A topic that comes up often in my discussion with coaching clients is how to draw attention to their individual strengths and accomplishments. I will ask what is important about having others notice these things. Some of the reasons include getting a raise, to be promoted, to highlight the value the individual contributes to the organization or to have a higher up notice that they are expanding their responsibilities/doing the job. What jumps out to me is that regardless of the reason for wanting to have others notice them, at the end of the day it has to do with individuals not feeling appreciated for their actions and desiring validation in different ways (e.g., promotion, raise, etc.). They want to be seen and heard.
Feeling appreciated is important because it helps us to be engaged and valued. For some, it serves as a motivator to keep doing a good job or to do an even better one. It helps build loyalty with staff. I stayed with one particular supervisor for many years. He made it a point to acknowledge staff in different ways-he wrote thank you notes mentioning specific things I did, he would invite us to coffee breaks on an individual basis, plan group events off site (and not just staff retreats), and appreciate us at meetings.
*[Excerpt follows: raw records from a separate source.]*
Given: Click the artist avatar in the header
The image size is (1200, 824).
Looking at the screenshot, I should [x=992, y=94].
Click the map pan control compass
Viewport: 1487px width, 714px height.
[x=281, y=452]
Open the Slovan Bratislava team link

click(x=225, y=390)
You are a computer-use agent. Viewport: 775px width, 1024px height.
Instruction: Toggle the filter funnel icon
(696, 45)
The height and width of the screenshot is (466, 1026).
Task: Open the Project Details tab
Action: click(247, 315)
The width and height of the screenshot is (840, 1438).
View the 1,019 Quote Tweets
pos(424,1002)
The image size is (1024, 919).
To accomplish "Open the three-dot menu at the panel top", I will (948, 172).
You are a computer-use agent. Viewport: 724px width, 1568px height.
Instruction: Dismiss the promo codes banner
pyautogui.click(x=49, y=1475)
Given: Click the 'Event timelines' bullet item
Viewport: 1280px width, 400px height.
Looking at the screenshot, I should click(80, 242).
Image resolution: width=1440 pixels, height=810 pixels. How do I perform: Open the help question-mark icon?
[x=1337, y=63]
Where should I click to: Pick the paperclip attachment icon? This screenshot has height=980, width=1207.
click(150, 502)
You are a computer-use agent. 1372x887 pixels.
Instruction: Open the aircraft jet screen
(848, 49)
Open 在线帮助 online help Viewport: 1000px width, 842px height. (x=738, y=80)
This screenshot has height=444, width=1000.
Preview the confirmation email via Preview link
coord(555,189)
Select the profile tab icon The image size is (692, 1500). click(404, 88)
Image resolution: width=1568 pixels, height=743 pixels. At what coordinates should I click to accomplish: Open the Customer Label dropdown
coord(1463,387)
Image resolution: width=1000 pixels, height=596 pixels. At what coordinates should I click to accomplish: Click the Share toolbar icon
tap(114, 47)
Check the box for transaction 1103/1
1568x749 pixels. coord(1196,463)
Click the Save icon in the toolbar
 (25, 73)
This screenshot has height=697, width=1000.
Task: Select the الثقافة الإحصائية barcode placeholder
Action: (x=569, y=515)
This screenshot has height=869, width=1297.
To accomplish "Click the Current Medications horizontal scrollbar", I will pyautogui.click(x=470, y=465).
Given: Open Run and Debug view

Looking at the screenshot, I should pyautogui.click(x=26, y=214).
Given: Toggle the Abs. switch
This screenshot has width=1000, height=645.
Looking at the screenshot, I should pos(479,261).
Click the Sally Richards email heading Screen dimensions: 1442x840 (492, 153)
He was not perfect and did things that drove me crazy on occasion. I continued working for him because through his actions he let me know that I mattered.
The funny thing is that although we may want validation for ourselves, we are not mindful about extending that to others. How many times do you take for granted, ignore, or don’t pay attention to the people that serve us at the store, restaurants or place of work or at home? I know that I have done it plenty of times myself. We become a little selfish and self-centered. We forget that in order for others to notice us, it’s also important for us to notice them.
When we take them for granted, we overlook our colleagues as important resources. As a supervisor, how often do you acknowledge the efforts of your staff or recognize them for the value that they provide to your organization, team, or projects? Yes, they are getting paid to do their job and it’s not always about the money. We go to work for the mission, the friendships, or the accomplishments. People leave organizations not necessarily because the work is difficult but because of the quality of work relationships or the organizational culture that does not appreciate staff.
This also extends to our personal lives. People leave or ignore personal relationships because they feel taken for granted or not being seen. How do you affirm your significant other, children, or friends?
Several years ago I was being evaluated and the process involved a 360-degree review. Folks that were asked to provide feedback included peers, partners, staff that I supervised and individuals senior to me. It was an interesting experience because initially I expected (and hoped) that I would mostly hear the same things from each group. As it turned out, there was some consistency in the feedback but there were also differences.
Although my partners, supervisor and staff saw me as a resource and that I was available to them, my peers were not clear on what I brought to the table. It was eye opening because I realized that it’s not enough for me to build strong relationships with those that work above and below me but also those that are my peers as well. I wasn’t intentionally ignoring them and yet I was not building relationships with them.
I was so focused on meeting the needs of my boss and those that reported to me that I did not pay attention to the potential influence individuals outside of these roles might have. I took for granted their role in my development and projects. They couldn’t acknowledge my abilities because I had not taken the time to share, nor did I take the time to learn what they brought to the table. Fortunately I learned the lesson and changed my behavior.
Things to keep in mind related to appreciating others at work or home, si tú quieres:
- You get what you give—At the end of the day it is this simple. When you appreciate others, others will appreciate you.
- Appreciate others in different ways—According to Gary Chapman and Paul White, authors of The 5 Languages of Appreciation in the Workplace, there are five different ways that people like to be appreciated—through words, time, service, tangibles and physical touch. Not everyone enjoys being appreciated in the same way. And, we usually treat others the way we want to be treated instead of how they want to be treated. Customize your efforts to fit the person when possible. Also, keep in mind that someone may be recognizing your efforts and it may not be landing with you because it may involve gestures that do not resonate with you.
- Ask yourself who are you unintentionally ignoring—Who around you are you not building a relationship with? It’s not about becoming best friends and it is about paying attention and not taking them for granted.
- See and value others regardless of title—There are many people we interact with on a daily basis that make our lives a little easier and we don’t always acknowledge them. Notice them in small ways and make them feel valued.
- Recognize that showing appreciation may be a challenge—Appreciating others is not always natural. Be patient and try different things. The book by Chapman and White is a good resource of different ideas.
- Ask others what makes them feel appreciated—Be open to asking others what gestures help them feel acknowledged or recognized.
Your turn: How do you like to be appreciated? Tell us your story.